Today, Carina from Dystopian Desserts will be joining us to bring about a discussion of Cassandra Clare's series, The Mortal Instruments. I'm in love with these books and I thought, if you were not tempted to go out and buy the whole series when I talk about it- Carina will surely make you. I welcome you, Carina! Here's what she said about the series:

First off, I'd like to thank the absolutely amazing Gina from The Bucket List for hosting such a wonderful event! I'm absolutely thrilled to be writing a guest post, and about the epic Mortal Instruments Series no less!

So as I've had many vehement discussions with a few friends, who also happen to be avid fans of the series, there was a topic that I found genuinely interesting. It was regarding whether or not The City of Bones was considered "cliché" or not. Think about it, what truly makes this book amazing? Is there something special about the main character or storyline that has never been explored before by a different author? What makes this book stand out from the rest of the books sitting on the YA Romance or Adventure shelves of Barnes & Noble?
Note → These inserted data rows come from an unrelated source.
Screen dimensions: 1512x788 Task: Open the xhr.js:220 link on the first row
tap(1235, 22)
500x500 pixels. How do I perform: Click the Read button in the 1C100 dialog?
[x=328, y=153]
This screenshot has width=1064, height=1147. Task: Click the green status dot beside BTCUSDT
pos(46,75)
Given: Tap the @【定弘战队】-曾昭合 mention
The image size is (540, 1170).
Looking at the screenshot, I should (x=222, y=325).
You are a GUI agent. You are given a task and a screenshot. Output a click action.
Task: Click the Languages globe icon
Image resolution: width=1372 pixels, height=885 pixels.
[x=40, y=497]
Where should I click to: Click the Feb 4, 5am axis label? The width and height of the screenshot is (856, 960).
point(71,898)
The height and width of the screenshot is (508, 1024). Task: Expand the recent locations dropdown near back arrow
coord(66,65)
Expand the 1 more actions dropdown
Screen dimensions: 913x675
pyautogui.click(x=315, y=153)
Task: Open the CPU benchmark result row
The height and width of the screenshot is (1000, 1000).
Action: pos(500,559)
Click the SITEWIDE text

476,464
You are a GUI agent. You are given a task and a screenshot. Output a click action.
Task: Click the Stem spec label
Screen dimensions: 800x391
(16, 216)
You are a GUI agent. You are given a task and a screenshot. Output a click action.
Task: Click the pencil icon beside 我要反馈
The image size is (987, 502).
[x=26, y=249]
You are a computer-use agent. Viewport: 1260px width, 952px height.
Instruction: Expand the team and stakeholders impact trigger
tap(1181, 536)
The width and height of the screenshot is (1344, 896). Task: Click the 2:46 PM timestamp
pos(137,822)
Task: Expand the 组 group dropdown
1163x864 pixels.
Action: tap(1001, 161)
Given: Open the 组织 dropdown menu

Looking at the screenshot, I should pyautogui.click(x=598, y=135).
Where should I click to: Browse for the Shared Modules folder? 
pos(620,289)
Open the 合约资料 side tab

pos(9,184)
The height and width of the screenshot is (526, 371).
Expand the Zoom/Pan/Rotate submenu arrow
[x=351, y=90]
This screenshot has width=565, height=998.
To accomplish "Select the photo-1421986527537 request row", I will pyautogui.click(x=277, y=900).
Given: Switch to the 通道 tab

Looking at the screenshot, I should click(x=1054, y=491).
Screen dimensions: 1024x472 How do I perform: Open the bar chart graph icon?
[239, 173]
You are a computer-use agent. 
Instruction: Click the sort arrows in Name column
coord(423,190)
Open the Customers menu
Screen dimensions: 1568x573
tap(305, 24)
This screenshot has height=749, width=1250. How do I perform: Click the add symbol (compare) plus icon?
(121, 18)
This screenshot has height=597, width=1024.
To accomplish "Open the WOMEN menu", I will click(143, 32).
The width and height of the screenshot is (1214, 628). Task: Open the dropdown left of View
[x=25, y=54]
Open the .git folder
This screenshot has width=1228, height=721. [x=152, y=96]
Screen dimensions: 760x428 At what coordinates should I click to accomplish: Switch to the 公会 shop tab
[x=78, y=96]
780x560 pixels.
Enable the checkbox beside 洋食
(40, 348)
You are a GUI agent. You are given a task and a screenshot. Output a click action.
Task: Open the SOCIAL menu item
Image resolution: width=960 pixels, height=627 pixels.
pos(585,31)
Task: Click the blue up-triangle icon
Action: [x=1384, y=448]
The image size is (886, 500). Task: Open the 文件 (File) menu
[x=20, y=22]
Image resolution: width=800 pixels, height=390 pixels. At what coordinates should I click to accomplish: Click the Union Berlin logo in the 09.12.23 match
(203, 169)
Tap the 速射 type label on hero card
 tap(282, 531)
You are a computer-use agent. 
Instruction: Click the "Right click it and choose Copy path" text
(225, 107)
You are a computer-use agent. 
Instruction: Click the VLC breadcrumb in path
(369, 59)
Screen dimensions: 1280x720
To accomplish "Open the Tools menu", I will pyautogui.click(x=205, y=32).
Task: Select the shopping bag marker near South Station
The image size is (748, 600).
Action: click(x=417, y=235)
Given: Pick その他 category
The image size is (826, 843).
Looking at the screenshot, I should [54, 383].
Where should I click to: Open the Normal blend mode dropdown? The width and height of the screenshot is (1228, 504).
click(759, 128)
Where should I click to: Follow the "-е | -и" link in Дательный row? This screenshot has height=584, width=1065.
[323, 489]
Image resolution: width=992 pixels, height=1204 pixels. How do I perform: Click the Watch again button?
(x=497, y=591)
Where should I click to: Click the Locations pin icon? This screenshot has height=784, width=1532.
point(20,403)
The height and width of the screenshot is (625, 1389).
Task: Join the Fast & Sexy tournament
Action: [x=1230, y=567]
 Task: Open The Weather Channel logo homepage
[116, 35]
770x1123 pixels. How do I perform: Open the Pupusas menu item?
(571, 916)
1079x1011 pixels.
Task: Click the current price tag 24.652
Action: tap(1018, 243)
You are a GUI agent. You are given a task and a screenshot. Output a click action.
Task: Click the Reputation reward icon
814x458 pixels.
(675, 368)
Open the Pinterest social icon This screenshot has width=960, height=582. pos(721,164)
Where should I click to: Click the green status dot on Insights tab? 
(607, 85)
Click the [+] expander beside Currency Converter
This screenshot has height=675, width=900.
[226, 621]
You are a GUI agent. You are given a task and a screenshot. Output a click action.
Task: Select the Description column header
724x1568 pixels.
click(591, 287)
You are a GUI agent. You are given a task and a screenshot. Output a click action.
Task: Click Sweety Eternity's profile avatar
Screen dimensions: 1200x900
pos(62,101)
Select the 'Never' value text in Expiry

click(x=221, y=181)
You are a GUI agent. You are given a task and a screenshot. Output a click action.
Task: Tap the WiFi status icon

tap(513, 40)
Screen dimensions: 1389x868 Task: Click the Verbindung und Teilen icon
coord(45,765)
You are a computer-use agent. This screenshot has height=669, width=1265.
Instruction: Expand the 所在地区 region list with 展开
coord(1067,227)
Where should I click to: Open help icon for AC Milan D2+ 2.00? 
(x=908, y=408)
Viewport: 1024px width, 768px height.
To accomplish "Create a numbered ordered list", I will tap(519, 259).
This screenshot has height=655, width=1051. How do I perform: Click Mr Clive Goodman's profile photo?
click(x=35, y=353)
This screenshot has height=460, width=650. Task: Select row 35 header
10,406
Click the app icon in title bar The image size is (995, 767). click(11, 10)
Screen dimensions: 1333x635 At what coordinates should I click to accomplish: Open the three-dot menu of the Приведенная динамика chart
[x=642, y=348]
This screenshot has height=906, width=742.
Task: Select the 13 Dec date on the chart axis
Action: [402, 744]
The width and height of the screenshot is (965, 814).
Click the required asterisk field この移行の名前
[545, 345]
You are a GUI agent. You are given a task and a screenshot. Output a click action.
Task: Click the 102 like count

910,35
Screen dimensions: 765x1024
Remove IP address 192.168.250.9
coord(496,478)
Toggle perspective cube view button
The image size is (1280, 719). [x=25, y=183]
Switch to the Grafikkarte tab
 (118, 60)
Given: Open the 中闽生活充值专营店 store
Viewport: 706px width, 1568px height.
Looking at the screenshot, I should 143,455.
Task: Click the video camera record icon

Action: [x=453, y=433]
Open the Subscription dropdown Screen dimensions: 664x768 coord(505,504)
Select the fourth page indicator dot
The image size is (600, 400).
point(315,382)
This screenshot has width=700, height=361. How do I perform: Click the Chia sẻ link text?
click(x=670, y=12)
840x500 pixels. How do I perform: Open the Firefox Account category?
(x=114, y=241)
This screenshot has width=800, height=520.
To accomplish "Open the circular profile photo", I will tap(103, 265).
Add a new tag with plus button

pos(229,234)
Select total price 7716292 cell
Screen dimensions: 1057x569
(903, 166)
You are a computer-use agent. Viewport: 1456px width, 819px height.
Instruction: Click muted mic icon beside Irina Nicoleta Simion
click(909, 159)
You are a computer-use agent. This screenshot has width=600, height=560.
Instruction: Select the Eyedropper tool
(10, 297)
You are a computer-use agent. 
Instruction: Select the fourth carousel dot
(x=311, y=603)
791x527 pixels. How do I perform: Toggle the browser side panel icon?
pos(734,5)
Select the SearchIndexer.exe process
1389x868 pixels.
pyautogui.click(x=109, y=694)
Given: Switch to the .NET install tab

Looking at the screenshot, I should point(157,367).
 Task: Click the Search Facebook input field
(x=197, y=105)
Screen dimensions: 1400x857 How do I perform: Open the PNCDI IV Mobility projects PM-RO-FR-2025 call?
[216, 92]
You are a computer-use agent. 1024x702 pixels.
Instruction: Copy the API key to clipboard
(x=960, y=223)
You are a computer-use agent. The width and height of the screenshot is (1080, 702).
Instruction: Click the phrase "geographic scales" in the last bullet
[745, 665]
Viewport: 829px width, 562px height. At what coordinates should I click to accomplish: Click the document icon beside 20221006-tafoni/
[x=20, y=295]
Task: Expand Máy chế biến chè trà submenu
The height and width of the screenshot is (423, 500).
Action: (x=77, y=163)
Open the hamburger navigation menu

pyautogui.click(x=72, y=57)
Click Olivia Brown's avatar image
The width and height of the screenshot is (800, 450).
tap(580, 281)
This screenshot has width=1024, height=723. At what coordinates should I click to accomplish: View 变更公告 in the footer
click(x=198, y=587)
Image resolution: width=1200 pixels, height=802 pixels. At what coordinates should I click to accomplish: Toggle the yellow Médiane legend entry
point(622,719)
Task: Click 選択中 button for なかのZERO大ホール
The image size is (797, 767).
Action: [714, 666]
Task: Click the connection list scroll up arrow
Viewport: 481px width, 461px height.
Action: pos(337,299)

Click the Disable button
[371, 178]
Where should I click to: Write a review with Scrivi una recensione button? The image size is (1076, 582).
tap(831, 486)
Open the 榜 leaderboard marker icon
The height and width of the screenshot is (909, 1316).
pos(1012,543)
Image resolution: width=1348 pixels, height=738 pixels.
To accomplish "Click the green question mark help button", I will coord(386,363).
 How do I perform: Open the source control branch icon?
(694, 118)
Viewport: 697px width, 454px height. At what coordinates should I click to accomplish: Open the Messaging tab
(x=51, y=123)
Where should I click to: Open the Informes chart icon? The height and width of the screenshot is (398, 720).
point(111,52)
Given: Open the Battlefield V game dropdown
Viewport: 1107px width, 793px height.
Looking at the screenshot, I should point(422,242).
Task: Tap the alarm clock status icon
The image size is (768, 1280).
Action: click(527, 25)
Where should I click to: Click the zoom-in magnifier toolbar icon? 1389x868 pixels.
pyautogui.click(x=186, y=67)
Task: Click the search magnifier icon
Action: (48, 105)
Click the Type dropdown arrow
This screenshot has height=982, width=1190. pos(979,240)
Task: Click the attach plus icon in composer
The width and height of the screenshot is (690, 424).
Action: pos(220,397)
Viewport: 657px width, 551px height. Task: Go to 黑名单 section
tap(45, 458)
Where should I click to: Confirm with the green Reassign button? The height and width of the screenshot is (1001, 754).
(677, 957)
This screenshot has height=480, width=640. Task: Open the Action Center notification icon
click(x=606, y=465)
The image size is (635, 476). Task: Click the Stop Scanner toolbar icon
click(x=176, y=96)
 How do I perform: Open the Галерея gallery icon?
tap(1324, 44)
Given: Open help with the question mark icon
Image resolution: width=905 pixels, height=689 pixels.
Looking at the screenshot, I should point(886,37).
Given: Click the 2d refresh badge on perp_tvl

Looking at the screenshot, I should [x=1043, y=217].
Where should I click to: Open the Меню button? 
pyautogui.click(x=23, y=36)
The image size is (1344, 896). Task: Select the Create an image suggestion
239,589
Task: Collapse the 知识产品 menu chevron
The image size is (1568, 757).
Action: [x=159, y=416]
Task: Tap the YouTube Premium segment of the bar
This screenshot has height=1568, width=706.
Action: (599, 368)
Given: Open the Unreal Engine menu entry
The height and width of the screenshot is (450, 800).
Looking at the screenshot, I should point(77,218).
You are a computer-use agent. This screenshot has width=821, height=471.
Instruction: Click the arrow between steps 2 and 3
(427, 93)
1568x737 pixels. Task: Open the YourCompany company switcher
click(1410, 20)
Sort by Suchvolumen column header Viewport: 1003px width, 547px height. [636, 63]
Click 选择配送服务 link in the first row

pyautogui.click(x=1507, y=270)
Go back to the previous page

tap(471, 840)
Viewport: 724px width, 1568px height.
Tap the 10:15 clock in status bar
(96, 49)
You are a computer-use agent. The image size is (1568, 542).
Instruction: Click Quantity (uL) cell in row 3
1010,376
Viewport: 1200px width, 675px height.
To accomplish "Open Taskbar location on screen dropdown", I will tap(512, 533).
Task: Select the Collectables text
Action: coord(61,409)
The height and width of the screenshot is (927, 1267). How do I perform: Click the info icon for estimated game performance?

I've given this a lot of thought, and I've come to conclude that the reason City of Bones is such an amazing blend of literature, is because it is the perfect combination of a classic love triangle and a fresh action-packed concept. To further support my theory, I've created a list of cliché and new elements found in the story:

  • Strong heroine (Clary)
  • Gorgeous love interest (Jace)
  • Boy next door (Simon)
  • Girl can fight (Clary)
  • Evil villain who wants to rule the world (Valentine)
  • Star-Crossed Love (Jace/Clary)
  • Unrequited Love (Simon/Clary)
  • Gorgeous girl (Isabelle)
  • Loyal best friend (Simon)
  • Missing parent (Jocelyn)
  • Crazy warlock who dresses outlandishly (Magnus Bane)
  • Runes
  • Shadowhunters
  • Plot
Yup, take a good look at that list. I know it looks as if the cliché category vastly outnumbers the Un-Cliché category, but that's because most of the character personalities are typical, whereas the entire plot (which encompasses basically everything) and the concept of "runes" and "Shadowhunters" is entirely new and refreshing. Recently, girls who take the lead in adventure-type stories have started to evolve into a type of stereotype in itself. They're always headstrong, independent, and full of fighting-spirit. Take Katniss from The Hunger Games for example, or even Lena from Delirium; although all the stories are vastly different, each girl possesses the same determined quality. Not to mention, there always has to be a love interest. If you haven't already fallen in love with Jace Wayland, I guarantee you will...soon. In some ways, Clary is your typical frustrating high school girl, but by the end of the book, she evolves into a mature young woman. Her outlook on the situation is different and so does her relationship with other characters. Perhaps this is due to the natural progression of a storyline.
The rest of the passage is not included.